Reputation: 333
I am optimizing a query in Bigquery that shows non-repeated data, currently it is like this and it works.
select * from (select ROW_NUMBER() OVER (PARTITION BY id) as num, id, created_at, operator_id, description from NAME_TABLE where created_at >='2018-01-01') where num=1
I wanted to ask if it is possible to make a GROUP BY with all the columns (in a simple way it cannot be done, since crated_at is not possible to group it) and keep the first data of created_at that appears for each id
PD:a DISTINCT does not work, since there are more than 80 million records (they increase 2 million per day) and it returns repeated data
Upvotes: 0
Views: 67
Reputation: 1271241
You query should be fine.

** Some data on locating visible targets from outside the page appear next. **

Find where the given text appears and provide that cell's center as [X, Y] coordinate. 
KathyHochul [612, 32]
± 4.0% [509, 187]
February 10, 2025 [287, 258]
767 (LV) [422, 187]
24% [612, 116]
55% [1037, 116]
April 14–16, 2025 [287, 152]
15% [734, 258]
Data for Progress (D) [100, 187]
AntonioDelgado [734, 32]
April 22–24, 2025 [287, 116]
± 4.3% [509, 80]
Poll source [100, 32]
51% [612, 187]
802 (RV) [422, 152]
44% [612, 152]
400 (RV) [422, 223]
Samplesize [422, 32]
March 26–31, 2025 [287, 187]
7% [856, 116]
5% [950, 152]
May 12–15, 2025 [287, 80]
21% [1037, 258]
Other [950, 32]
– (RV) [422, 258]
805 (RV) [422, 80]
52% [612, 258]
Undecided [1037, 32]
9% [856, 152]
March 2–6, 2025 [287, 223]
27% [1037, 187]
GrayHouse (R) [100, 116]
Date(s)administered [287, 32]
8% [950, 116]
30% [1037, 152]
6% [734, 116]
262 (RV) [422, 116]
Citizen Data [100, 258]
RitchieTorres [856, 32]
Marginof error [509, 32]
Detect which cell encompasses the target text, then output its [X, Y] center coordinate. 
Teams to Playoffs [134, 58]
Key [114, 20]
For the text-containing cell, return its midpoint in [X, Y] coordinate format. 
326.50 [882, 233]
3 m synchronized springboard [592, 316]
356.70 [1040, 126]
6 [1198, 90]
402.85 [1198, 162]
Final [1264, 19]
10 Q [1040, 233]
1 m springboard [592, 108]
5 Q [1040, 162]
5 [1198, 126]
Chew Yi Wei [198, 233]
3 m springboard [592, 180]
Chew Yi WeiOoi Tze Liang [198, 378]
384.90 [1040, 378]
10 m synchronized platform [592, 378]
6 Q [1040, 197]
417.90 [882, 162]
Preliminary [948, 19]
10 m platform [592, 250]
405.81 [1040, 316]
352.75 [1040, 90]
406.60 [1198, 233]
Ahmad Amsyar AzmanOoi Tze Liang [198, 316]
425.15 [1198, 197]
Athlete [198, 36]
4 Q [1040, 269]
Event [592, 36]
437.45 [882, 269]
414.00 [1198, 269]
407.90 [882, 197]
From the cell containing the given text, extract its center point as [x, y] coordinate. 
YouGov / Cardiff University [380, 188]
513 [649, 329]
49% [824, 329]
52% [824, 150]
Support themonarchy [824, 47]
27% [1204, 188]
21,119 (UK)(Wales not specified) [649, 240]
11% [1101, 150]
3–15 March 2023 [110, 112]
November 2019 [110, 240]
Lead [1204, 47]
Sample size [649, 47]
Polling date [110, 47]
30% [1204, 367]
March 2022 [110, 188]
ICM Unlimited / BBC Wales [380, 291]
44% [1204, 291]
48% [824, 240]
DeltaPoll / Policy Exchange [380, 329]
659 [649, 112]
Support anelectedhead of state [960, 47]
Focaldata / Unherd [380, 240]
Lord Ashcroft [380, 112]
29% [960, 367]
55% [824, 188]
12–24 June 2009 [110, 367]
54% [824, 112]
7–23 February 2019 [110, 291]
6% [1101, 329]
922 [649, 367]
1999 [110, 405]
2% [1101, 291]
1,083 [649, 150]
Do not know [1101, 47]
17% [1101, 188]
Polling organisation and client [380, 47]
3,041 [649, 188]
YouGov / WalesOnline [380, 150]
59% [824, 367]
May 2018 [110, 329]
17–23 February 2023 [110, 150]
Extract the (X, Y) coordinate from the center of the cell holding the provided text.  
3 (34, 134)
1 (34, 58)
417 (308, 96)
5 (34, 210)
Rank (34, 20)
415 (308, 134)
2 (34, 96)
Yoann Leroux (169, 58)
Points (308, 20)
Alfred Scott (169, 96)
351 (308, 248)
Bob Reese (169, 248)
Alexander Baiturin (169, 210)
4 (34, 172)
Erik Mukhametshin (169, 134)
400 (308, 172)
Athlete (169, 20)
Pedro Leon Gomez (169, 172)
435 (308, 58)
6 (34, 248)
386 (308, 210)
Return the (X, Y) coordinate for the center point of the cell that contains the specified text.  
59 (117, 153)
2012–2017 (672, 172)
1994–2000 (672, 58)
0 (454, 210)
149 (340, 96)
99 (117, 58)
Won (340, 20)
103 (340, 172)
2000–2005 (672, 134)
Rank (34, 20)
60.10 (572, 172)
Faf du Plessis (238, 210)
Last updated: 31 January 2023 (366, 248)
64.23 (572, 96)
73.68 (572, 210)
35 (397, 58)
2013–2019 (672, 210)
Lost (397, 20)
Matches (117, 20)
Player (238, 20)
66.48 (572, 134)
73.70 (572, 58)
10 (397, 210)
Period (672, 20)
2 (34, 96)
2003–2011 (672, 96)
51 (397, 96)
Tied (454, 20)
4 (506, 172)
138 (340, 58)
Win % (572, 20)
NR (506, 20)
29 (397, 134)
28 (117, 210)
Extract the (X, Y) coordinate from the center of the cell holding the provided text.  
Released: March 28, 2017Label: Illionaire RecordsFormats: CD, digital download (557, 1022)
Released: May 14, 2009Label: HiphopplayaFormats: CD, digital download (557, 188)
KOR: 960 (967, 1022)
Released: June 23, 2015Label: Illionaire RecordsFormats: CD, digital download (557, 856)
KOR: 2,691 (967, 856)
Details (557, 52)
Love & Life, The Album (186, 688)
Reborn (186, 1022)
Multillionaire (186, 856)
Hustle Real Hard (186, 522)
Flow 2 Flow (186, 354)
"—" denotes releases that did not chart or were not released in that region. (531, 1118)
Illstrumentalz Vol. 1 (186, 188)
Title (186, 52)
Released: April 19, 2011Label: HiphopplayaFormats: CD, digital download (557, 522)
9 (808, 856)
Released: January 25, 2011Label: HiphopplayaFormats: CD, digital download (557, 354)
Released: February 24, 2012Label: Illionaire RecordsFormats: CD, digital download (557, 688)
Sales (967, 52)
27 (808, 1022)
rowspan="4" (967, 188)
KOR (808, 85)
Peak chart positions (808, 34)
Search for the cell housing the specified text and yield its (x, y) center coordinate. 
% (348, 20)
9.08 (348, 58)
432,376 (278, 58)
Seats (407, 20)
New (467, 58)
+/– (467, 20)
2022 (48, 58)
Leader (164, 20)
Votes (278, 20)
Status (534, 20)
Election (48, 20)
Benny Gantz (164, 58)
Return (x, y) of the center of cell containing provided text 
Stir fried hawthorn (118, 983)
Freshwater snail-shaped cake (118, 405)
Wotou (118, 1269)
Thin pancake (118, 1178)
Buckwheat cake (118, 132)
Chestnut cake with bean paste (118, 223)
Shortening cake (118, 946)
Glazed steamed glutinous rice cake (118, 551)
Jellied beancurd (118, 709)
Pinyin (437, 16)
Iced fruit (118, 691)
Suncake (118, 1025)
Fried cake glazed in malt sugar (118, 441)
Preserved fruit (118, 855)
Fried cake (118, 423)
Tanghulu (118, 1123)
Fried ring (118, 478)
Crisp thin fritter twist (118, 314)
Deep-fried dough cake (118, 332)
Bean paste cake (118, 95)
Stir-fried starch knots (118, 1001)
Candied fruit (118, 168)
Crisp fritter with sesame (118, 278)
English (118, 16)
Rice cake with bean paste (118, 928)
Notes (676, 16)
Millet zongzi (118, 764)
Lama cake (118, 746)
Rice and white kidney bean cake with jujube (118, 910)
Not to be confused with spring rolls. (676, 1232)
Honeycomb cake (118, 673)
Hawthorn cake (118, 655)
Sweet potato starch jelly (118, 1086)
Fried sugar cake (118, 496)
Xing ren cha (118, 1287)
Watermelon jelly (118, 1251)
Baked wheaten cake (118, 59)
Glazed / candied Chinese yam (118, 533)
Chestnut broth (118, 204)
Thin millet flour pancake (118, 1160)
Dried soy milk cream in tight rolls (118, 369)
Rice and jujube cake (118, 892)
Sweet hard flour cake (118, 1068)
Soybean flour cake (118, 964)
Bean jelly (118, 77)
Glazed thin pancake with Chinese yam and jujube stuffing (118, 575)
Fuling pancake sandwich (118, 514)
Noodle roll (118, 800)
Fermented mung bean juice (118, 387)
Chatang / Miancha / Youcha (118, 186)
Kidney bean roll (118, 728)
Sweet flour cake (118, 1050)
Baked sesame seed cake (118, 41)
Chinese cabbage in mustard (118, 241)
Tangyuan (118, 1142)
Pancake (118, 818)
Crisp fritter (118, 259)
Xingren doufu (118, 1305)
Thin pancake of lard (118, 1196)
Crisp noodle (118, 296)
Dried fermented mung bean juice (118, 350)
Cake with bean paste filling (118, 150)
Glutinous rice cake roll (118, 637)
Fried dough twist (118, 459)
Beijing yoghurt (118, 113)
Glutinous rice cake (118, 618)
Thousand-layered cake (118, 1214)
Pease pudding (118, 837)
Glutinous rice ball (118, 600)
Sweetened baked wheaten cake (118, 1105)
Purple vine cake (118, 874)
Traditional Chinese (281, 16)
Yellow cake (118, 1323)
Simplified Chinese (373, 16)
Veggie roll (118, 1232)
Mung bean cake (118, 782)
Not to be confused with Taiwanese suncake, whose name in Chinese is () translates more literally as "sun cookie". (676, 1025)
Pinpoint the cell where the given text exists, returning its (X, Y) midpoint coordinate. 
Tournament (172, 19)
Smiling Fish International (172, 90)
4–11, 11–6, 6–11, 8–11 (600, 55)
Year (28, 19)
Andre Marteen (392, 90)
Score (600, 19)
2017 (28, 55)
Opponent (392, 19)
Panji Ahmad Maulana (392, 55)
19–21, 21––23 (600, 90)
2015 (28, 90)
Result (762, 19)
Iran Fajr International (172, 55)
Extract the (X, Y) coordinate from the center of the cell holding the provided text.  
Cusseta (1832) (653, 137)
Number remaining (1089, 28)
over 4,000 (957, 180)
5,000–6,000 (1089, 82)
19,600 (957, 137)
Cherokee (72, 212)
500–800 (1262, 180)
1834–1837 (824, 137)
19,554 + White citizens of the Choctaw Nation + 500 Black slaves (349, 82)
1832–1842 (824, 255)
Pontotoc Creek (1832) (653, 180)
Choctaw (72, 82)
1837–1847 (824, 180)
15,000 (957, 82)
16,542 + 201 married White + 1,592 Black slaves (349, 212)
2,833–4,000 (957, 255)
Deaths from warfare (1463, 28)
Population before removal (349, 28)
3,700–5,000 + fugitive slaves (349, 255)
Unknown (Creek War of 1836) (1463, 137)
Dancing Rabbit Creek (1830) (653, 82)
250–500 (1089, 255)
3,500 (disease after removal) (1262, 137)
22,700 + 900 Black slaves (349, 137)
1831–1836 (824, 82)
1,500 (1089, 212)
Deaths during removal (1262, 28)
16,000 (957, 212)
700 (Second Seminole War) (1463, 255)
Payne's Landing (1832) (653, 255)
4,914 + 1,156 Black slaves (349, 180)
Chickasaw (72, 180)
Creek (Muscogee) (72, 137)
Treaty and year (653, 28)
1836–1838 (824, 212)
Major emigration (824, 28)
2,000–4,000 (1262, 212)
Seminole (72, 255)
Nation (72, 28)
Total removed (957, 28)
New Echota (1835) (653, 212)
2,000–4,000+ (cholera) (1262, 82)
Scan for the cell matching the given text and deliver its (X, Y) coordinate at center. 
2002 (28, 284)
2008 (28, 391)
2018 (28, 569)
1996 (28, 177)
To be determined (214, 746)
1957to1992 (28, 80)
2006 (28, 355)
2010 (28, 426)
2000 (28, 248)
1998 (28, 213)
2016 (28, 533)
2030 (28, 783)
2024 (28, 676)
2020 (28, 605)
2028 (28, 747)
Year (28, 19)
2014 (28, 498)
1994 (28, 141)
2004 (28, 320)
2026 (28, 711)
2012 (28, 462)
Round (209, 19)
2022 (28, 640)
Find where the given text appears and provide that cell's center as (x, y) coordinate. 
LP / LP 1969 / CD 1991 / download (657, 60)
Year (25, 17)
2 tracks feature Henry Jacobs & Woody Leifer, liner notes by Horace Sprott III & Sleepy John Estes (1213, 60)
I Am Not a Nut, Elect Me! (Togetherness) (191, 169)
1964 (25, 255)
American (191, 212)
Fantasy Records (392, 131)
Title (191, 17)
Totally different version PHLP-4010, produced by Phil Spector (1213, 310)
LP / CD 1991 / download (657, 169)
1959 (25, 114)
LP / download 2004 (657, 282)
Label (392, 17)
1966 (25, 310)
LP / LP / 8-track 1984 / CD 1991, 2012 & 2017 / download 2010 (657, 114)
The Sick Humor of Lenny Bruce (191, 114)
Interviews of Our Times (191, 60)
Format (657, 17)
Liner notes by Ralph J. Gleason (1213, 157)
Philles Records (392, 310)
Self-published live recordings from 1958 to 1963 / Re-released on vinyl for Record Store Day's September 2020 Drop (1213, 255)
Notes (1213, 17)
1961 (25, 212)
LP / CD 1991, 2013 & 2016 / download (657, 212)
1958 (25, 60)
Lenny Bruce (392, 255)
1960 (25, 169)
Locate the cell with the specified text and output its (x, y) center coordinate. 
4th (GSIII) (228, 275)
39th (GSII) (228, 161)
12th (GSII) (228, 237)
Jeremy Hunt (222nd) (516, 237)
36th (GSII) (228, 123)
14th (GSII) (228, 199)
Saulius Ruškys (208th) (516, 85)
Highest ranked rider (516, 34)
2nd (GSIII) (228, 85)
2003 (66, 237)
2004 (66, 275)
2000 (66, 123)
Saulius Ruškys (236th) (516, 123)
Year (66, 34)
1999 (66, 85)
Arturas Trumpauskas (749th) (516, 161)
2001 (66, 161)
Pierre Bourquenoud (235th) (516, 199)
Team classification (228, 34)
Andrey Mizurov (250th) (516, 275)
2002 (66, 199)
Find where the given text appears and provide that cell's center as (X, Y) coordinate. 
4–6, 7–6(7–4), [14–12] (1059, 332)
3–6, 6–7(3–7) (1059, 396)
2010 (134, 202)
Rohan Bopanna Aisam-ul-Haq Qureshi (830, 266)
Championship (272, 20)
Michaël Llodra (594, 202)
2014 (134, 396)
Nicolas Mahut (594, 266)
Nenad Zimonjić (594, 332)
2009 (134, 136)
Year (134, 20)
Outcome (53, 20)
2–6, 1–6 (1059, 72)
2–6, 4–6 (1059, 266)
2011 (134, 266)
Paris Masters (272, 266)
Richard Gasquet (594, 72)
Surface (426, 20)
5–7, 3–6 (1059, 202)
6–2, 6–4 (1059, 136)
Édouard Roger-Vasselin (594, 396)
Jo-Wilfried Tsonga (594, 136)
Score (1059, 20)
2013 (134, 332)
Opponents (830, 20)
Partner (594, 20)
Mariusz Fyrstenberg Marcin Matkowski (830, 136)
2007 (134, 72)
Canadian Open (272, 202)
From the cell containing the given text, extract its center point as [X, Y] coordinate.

But you can do this without a subquery:
select array_agg(nt order by created_at desc limit 1)[ordinal(1)].*
from name_table nt
where created_at >='2018-01-01'
group by id
Upvotes: 0
Reputation: 173210
Below is for BigQuery Standard SQL
#standardSQL
SELECT AS VALUE ARRAY_AGG(t ORDER BY created_at LIMIT 1)[OFFSET(0)]
FROM `project.dataset.NAME_TABLE` t
WHERE created_at >='2018-01-01'
GROUP BY id
Instead of processing / returning all columns - you can specify exact list you need as in below example
#standardSQL
SELECT AS VALUE ARRAY_AGG(STRUCT(id,created_at,operator_id,description) ORDER BY created_at LIMIT 1)[OFFSET(0)]
FROM `project.dataset.NAME_TABLE`
WHERE created_at >='2018-01-01'
GROUP BY id
Upvotes: 1